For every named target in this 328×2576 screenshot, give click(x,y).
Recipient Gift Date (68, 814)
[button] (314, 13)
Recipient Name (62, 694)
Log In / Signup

* PROBLEM DETAILS: Transcribe each of the records verbatim.

* SOLUTION FOR THIS PROBLEM:
For every named target in this 328×2576 screenshot, give click(x,y).
Recipient Gift Date (68, 814)
[button] (314, 13)
Recipient Name (62, 694)
Log In / Signup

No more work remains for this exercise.